Ze is opnieuw getrouwd en ook uit deze relatie is een kind geboren. De
nieuwe echtgenoot heeft zijn baan opgezegd om zich geheel te kunnen wijden
aan de zorg voor het kind. Daardoor heeft de vrouw onvoldoende draagkracht
om haar kind uit de eerdere relatie te onderhouden. In de door de HR bevestigde
uitspraak oordeelt het hof dat ‘zouden de vrouw en haar echtgenoot voor
de mogelijkheid van kinderopvang hebben gekozen, dan zou de vrouw in staat
zijn gebleven tot betaling van de thans geldende kinderalimentatie.’ Haar
wens om het kind, althans de eerste levensjaren, binnen het gezin onder
de hoede van zijn ouders te laten opgroeien wordt niet gehonoreerd.

De zienswijze van gerechtshof en Hoge Raad is opmerkelijk. Zelfs in het
kader van de algemene bijstandswet wordt het recht op het zelf verzorgen
van jonge kinderen geëerbiedigd. Een alleenstaande ouder is vrijgesteld
van arbeid tot het jongste kind vijf jaar oud is en is er sprake van een
echtpaar dan wordt één van beiden vrijgesteld in verband met gezinstaken.

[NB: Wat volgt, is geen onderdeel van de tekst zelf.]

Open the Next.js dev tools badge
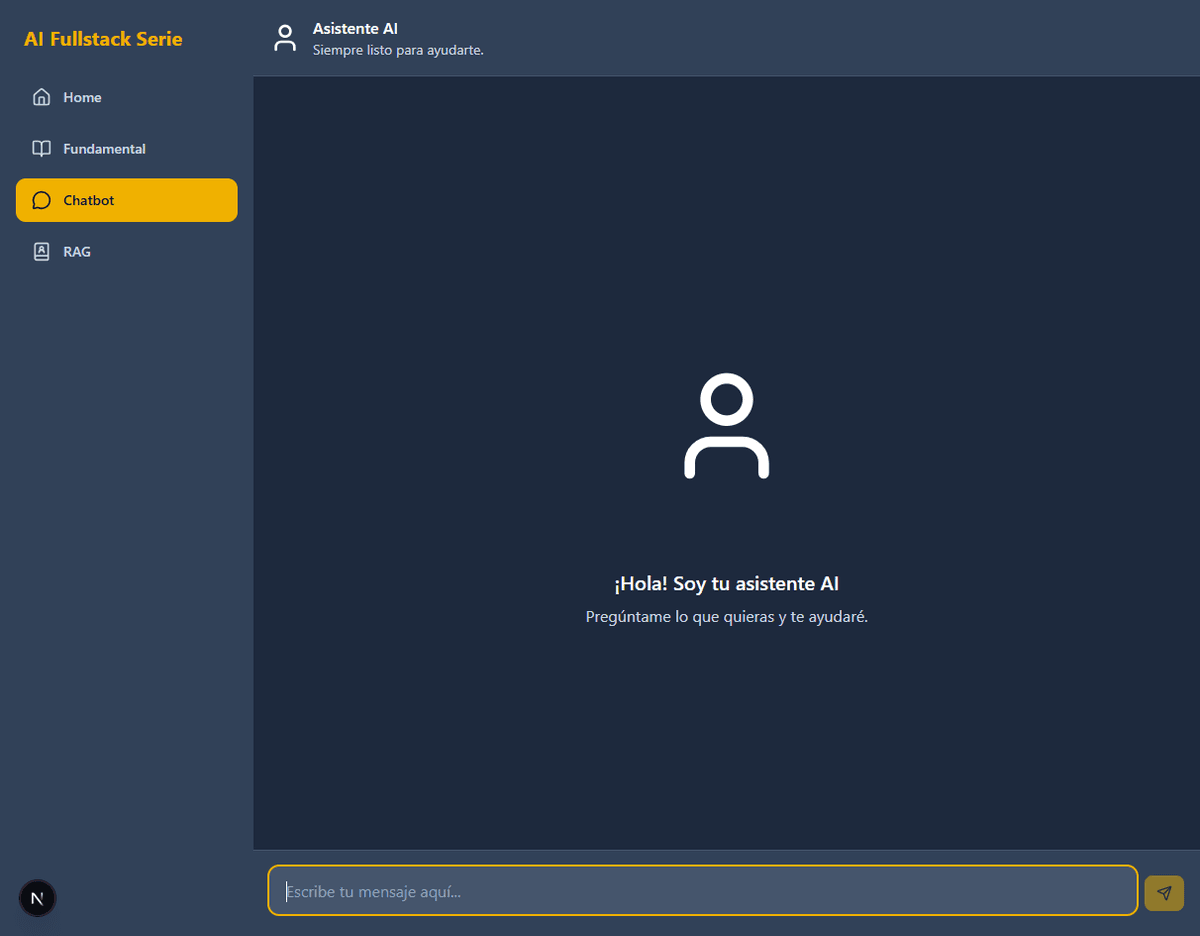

Terecht, er kunnen vele rationele en minder rationele redenen zijn waarom
ouders er voor kiezen zelf voor de kinderen te zorgen, ook al zou kinderopvang
best mogelijk zijn.
Voor die keuze moet men zich niet hoeven te verantwoorden, ook niet als
dat ten koste zou gaan van onderhoudsverplichting aan anderen. Het is een
recht dat waard is te worden verdedigd.